**Task instructions:** Could you print every record exactly as it stands?

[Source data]
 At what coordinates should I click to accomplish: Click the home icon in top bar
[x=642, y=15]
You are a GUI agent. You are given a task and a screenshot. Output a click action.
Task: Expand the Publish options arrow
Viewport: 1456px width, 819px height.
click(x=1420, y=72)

**Response:**
 At what coordinates should I click to accomplish: Click the home icon in top bar
[x=642, y=15]
You are a GUI agent. You are given a task and a screenshot. Output a click action.
Task: Expand the Publish options arrow
Viewport: 1456px width, 819px height.
click(x=1420, y=72)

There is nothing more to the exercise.